The Rolls-Royce Phantom has a bunch of hidden luxury features. But some of those have already been discussed. The interesting one here is the champagne cool. The Phantom actually has one in the backseat. Of course, it makes sense it’s in the back as opposed to the front seat. The driver shouldn’t be drinking alcohol anyway, so the drinks are for the passengers.

Mini Cooper’s Openometer

Have you every wondered how long you had been driving with the top down on your convertible? Well, even if you haven’t, Mini Cooper gave you a way to find out anyway. The Openometer in Mini Cooper Convertibles tracks how many miles you have driven with the top down. Not a necessity when it comes to driving, but an interesting feature nonetheless.

Automatic Hazard Lights

Hazard lights are incredibly important for drivers. They alert others on the road if you’re driving well below the speed limit or are otherwise stuck on the road. However, it can be easy to forget to turn them on in the first place. Some cars have hazard lights that turn on automatically when they detect damage to the vehicle, such as flat tires or engine problems. You won’t have to worry about pushing the button if it happens immediately. You just have to worry about getting out of the way.

Mercedes’ Drive Pilot

People are aware of Tesla’s autopilot system, but Mercedes has actually been working on one of their own. It’s called Drive Pilot and has already been implemented into some of their vehicles. While the goal is to create fully automatous cars, they aren’t quite all the way their yet. When you have Drive Pilot engaged, make sure to still keep your eyes on the road just in case.

Fob-Controlled Windows

Your car fob, or your keys, are obviously used to unlock your car. But what if you just want to pop open or close a window you for forgot to roll up? A lot of cars actually have something to take care of that. Hold the unlock button on your car fob for five seconds and it should roll up. It’s a feature that isn’t well-advertised, but it even works on some older vehicle models.

Fuel Cap Holder

When you take the cap off of your gas tank you often have no idea what to do with it. Some of them are attached to small cords so you can sort of let them hang, but others are completely unattached after you screw them off.
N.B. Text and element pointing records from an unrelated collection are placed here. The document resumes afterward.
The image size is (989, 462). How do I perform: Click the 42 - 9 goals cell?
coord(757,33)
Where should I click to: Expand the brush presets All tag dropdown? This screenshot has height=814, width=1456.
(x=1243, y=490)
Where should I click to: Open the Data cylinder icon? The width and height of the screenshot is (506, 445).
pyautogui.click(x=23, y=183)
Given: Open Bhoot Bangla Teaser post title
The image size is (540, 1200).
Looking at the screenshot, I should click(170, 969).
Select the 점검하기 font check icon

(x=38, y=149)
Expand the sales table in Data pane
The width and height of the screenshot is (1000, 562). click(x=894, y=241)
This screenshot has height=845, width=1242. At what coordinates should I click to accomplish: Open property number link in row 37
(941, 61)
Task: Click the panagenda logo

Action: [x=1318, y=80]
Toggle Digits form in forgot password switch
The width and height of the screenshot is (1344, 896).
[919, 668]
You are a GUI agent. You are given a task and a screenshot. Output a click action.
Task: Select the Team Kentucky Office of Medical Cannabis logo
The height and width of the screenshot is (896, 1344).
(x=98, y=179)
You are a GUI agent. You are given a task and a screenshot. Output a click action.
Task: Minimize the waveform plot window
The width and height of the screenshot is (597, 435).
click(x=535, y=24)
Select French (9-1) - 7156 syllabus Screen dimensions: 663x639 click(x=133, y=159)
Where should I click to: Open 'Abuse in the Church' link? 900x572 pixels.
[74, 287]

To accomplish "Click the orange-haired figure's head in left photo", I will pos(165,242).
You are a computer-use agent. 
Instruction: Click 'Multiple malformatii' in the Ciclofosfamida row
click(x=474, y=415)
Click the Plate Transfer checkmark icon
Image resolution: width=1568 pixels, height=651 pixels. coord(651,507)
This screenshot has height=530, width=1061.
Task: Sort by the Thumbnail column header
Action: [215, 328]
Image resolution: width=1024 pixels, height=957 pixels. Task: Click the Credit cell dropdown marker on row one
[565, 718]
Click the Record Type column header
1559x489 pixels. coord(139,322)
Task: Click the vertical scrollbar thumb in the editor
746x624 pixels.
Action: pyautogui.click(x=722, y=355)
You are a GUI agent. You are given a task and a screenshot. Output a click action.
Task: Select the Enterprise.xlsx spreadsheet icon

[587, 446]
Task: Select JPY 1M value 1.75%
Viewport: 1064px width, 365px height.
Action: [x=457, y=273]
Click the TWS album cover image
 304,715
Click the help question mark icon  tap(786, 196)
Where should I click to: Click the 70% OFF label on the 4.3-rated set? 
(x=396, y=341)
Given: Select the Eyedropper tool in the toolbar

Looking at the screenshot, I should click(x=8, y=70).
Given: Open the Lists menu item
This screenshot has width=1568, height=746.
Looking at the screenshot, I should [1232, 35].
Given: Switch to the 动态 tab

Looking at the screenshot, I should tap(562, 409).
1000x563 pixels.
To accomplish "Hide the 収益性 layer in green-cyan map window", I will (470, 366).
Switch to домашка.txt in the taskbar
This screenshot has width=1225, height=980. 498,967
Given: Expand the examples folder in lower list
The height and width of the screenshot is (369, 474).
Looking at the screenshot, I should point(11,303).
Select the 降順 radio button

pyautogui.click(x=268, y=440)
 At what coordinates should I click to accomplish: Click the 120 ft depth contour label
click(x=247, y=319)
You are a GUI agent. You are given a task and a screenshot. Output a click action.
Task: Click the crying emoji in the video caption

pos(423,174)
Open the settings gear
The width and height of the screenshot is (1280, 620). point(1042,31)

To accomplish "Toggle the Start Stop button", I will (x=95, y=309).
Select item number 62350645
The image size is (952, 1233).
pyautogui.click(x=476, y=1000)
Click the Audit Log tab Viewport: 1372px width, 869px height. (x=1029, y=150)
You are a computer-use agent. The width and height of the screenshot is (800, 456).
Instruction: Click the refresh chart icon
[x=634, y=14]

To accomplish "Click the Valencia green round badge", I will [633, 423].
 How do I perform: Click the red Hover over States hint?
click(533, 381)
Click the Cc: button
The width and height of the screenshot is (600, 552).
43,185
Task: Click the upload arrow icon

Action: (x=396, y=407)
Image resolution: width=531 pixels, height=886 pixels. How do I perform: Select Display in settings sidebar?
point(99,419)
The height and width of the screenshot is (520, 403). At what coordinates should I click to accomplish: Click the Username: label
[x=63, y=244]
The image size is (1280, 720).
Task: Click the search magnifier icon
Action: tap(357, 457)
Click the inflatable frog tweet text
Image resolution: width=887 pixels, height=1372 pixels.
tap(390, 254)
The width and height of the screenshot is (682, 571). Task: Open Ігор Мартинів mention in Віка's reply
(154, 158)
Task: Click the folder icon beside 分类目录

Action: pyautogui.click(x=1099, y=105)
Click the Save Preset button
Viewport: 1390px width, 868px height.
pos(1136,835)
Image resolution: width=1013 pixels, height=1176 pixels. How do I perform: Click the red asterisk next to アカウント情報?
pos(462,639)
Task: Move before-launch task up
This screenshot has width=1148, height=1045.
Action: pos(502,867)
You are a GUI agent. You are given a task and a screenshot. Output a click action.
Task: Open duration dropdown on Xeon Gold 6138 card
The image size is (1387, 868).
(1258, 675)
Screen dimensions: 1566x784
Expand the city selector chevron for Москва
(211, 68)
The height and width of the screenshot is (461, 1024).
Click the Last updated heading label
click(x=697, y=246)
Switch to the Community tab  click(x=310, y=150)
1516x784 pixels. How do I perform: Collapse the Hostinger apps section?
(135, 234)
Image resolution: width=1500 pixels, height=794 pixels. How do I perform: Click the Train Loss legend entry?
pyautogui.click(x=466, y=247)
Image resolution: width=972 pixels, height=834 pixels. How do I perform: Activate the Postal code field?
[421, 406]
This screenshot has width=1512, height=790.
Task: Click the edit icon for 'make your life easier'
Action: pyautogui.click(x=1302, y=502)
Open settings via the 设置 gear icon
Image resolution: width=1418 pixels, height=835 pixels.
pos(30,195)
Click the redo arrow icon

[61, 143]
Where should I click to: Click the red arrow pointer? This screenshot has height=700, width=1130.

Try looking a little more closely at your car’s fuel door next time you need to refill some gas. As it turns out, a lot of vehicles actually have gas cap holders built in. So, there’s no need to worry about where to place it after all.

Car Handles

This handles are very obvious in cars and everyone knows that they’re there. But do you know why they were put in cars in the first place? They’re not for steadying yourself in the car, they’re actually for handicapped and elderly people. They’re supposed to grip onto them to help them while getting in the car and stay safe while riding.

Smart Parallel-Parking

Parallel parking is one of the most difficult things to do while driving. It’s certainly the most difficult way to park. It’s not even a required part of some driving tests. Fortunately, some cars come with computer assistants to help when parallel parking. They sense the surroundings of the car to ensure you don’t hit anything while backing in. And that lets you park with much less difficulty than normal.

Tire Pressure Indicator

Ever seen this exclamation point inside of a U-shaped symbol? Well, if you haven’t before, and you’re not a car junkie, you probably don’t know what it means. But if you have seen it before, that means you’ve had low tire pressure. When this indicator comes up, it’d be in your best interest to get more air in your tires as soon as possible.